Cette fois, le thème de la famille et de la parentalité s’est imposé comme une manière de donner vie à des personnages qui nous semblent tout près de nous parce qu’on s’y reconnaît, tout en permettant à Philippe B de garder une certaine distance par rapport à son sujet, même si on ne peut s’empêcher d’y voir un aspect autobiographique. Le lien est parfois évident, comme sur la touchante Je t’attends en ouverture, racontée du point de vue d’un père fébrile qui attend l’arrivée au monde de son enfant. Il y a aussi Les orages là-bas, qui prend la forme d’un dialogue entre un père et sa fille à propos de la météo qui tourne à un débat sur le futur dans le contexte du réchauffement climatique :

L’hirondelle là-bas
Est de mauvais augure
Elle vole trop bas
C’est la fin, j’en suis sûr
Mais non, ne t’en fais pas
Les tempêtes ça va
Et ça vient, le beau temps
Revient sans que le ciel
Nous tombe sur la tête.

– Les orages là-bas

La force de Nouvelle administration réside dans sa poésie en apparence simple, mais qui atteint la cible à tout coup. Ça tient d’une part à la langue elle-même, à la fois familière, mais sans être tout à fait du joual non plus, et à son caractère imagé. Ils sont rares, en effet, les auteurs qui pourraient tourner la phrase « Nouveau char, nouvelle maison / Nouvelle administration » en un refrain qui donne les frissons. Il y a aussi cette empathie avec laquelle Philippe B se met à la place de ses personnages, comme sur la puissante Souterrain, sorte d’hommage aux travailleurs miniers de sa région natale :

Je suis un homme du Nord
Je n’ai pas peur de la mort, je la connais
Je crains le coup de grisou
Bien moins que la folie du loup solitaire ».

– Souterrain

On a parfois comparé Philippe B à Nick Drake pour sa capacité à conjuguer le folk intimiste et les arrangements orchestraux. Il y a encore de ça sur ce sixième album, notamment grâce aux superbes partitions de cordes de Guido Del Fabbro, même s’il est clair que le musicien a voulu revenir à quelque chose de plus épuré. On le sent d’ailleurs plus proche de la tradition de la chanson française, avec des références à Barbara ou même à Françoise Hardy, particulièrement sur Les orages là-bas. On le perçoit aussi en tant qu’héritier de l’époque des boîtes à chansons. Ainsi, Je t’attends évoque immanquablement Félix Leclerc, tant dans le phrasé que dans le picking à la guitare, jusqu’au texte qui réfère subtilement à L’alouette en colère.
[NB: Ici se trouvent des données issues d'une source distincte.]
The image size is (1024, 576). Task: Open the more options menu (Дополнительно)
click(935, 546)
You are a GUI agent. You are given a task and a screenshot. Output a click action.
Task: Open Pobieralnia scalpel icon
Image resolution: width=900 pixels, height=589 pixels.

Sans atteindre la grandeur et la beauté des Variations fantômes (certainement un des meilleurs albums québécois des 15 dernières années), Nouvelle administration nous présente un Philippe B en pleine possession de ses moyens, chez qui le petit (le côté presque enfantin de Marianne s’ennuie) et le grandiose (les chœurs sur la pièce-titre) se côtoient sans que l’un ait préséance sur l’autre. Du grand talent.